The TTL (token duration) is 32 days. which seems to align a bit with the output from the transit vault server above (messages about expiration: revoked lease).

Will need to investigate further to see what options there are for a non-expiring unwrap token. I seem to remember that the vault server has a global max TTL that is set to 32 days and it may not be possible to make this longer. Maybe it's possible to just use the root token for the transit server as it's only purpose is to act as an unsealer.

It would be so much easier if there was a selfhosted KMS solution like we have in Google Cloud or AWS for easier unsealing.

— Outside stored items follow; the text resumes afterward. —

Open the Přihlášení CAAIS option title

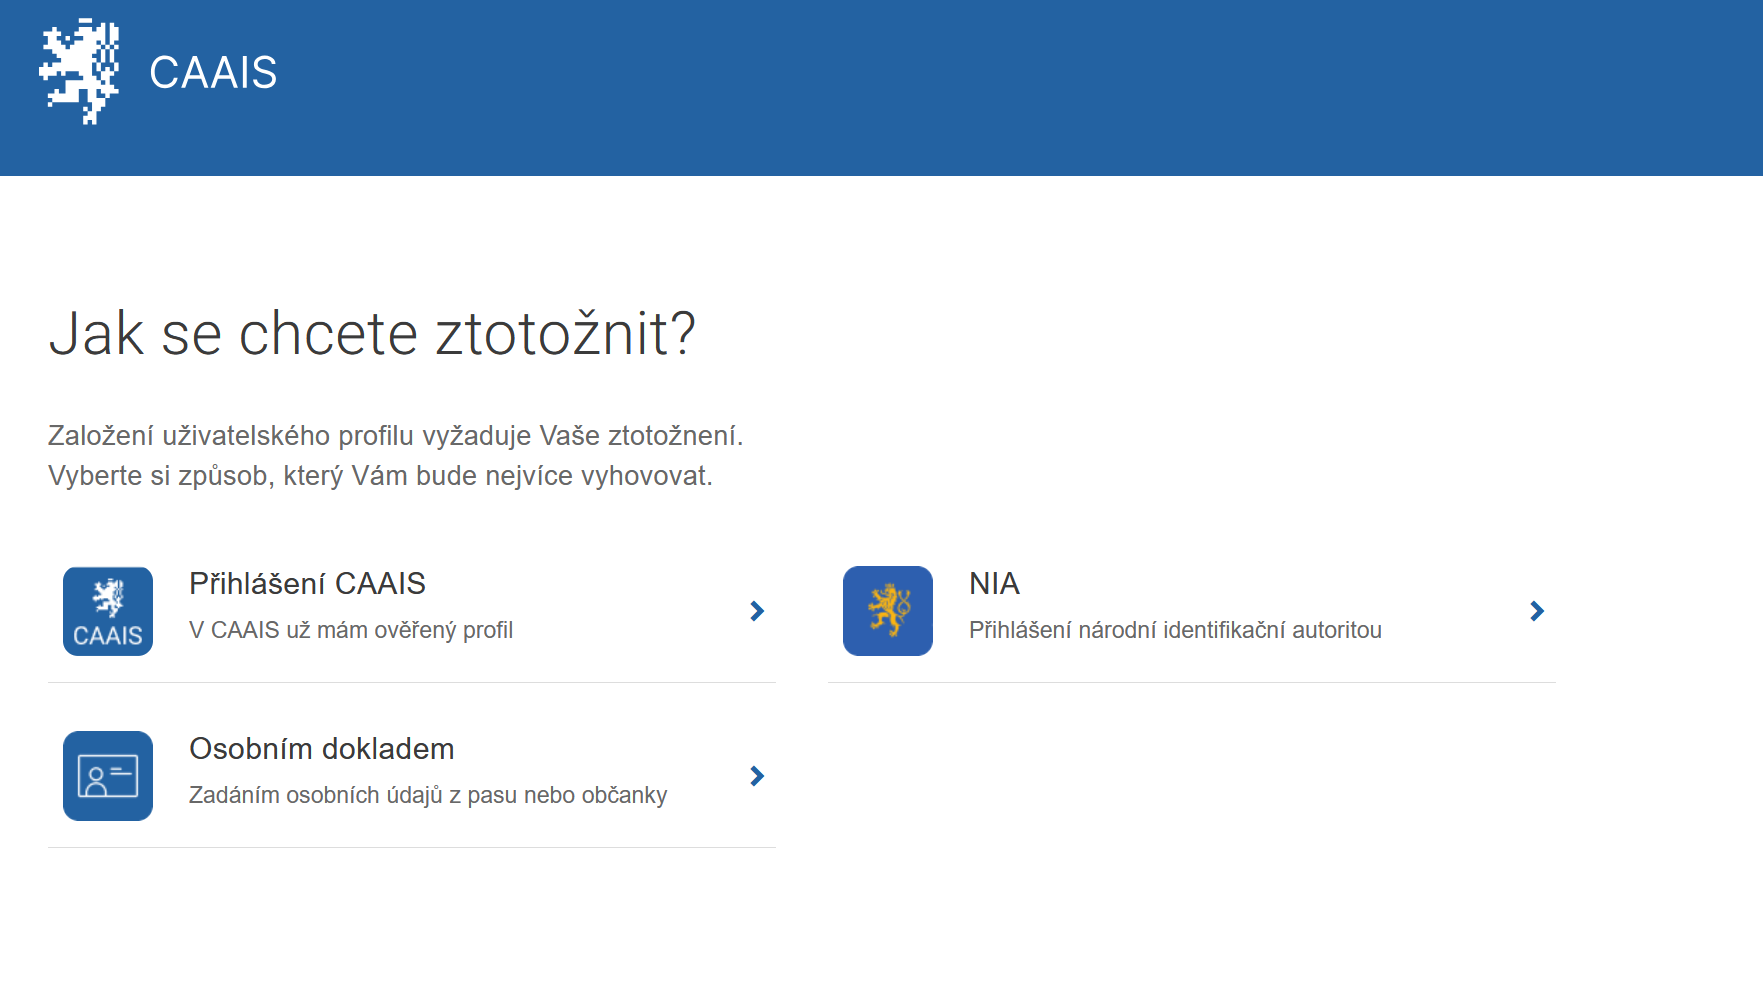(x=307, y=583)
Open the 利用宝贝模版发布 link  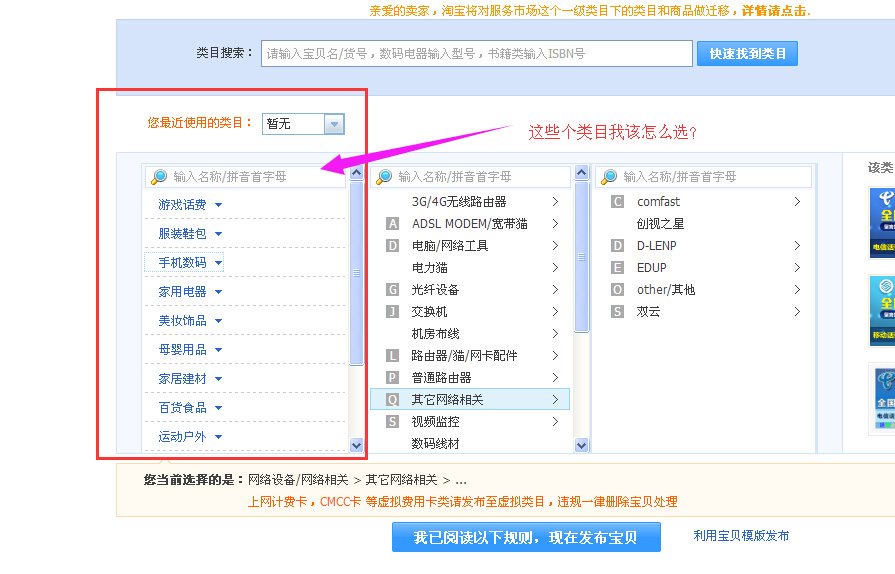[x=741, y=536]
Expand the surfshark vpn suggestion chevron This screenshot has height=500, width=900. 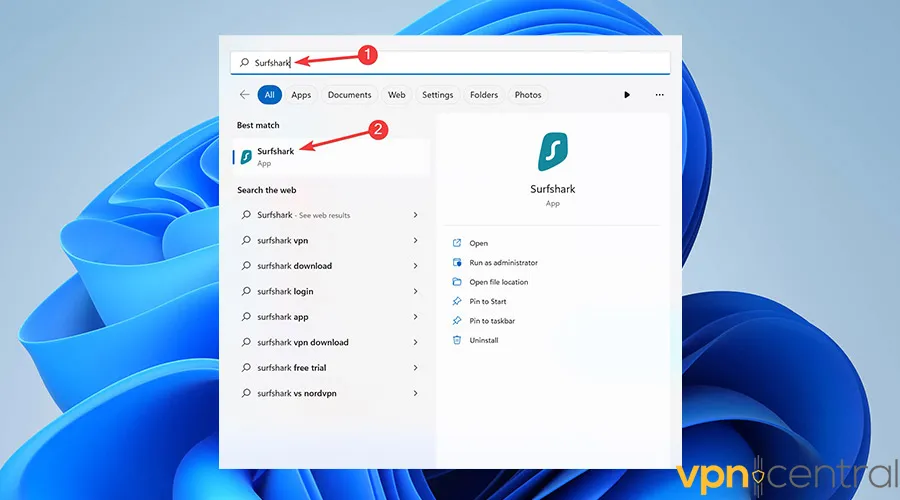click(x=415, y=240)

billimek commented 4 years ago

It looks like this medium article explores the same issue. They don't offer a definitive solution but at least it confirms this is a problem to be solved.

onedr0p commented 4 years ago

I've decided to go back in your repos git history and see how you implemented sealedsecrets, it is a much simpler solution in my homelab.

billimek commented 4 years ago

Agreed that the vault implementation seems overly-complex right now. Hoping to find something easier to implement.